§ **Problem statement**
Output, word for word, every line from the line with "Where should I click to: Click" through the final line of the data below.

§ **Records shown**
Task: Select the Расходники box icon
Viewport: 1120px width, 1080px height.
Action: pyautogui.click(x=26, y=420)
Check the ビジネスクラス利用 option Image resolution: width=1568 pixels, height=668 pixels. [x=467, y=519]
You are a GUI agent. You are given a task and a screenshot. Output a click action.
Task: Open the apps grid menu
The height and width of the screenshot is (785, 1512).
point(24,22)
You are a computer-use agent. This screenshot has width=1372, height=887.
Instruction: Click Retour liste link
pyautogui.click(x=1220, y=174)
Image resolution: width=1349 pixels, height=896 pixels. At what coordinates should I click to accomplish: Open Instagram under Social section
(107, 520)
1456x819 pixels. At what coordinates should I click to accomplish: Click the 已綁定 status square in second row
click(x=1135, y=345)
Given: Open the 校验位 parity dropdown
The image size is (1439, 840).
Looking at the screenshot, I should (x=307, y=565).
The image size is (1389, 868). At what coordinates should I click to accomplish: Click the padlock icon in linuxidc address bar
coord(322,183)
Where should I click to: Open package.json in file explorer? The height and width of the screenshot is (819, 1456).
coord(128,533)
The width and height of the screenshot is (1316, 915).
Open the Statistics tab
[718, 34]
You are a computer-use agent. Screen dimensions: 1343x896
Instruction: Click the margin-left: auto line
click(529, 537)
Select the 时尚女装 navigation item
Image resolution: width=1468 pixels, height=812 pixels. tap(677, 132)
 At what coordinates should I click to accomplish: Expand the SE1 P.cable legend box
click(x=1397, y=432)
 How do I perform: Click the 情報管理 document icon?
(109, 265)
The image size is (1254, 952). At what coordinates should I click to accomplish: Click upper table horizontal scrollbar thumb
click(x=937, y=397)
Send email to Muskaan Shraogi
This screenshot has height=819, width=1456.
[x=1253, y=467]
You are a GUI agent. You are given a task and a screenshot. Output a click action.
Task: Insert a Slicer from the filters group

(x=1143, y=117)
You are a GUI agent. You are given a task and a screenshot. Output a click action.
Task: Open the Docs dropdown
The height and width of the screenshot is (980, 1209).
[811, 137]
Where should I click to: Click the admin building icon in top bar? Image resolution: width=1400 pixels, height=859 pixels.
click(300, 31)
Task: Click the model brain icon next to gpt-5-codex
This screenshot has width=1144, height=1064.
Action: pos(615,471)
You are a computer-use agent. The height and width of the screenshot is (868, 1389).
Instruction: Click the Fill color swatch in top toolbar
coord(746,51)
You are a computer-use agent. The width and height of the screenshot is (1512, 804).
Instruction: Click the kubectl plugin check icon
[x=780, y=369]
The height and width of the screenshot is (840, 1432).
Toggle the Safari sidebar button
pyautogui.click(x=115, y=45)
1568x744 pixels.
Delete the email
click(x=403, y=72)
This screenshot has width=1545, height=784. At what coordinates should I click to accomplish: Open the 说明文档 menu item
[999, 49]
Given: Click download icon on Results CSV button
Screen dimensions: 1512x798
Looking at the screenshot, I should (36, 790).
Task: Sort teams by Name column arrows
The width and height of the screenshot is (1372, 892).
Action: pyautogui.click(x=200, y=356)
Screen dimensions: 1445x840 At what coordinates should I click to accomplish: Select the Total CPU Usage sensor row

§ **Task response**
Where should I click to: Click the admin building icon in top bar? Image resolution: width=1400 pixels, height=859 pixels.
click(300, 31)
Task: Click the model brain icon next to gpt-5-codex
This screenshot has width=1144, height=1064.
Action: pos(615,471)
You are a computer-use agent. The height and width of the screenshot is (868, 1389).
Instruction: Click the Fill color swatch in top toolbar
coord(746,51)
You are a computer-use agent. The width and height of the screenshot is (1512, 804).
Instruction: Click the kubectl plugin check icon
[x=780, y=369]
The height and width of the screenshot is (840, 1432).
Toggle the Safari sidebar button
pyautogui.click(x=115, y=45)
1568x744 pixels.
Delete the email
click(x=403, y=72)
This screenshot has width=1545, height=784. At what coordinates should I click to accomplish: Open the 说明文档 menu item
[999, 49]
Given: Click download icon on Results CSV button
Screen dimensions: 1512x798
Looking at the screenshot, I should (36, 790).
Task: Sort teams by Name column arrows
The width and height of the screenshot is (1372, 892).
Action: pyautogui.click(x=200, y=356)
Screen dimensions: 1445x840 At what coordinates should I click to accomplish: Select the Total CPU Usage sensor row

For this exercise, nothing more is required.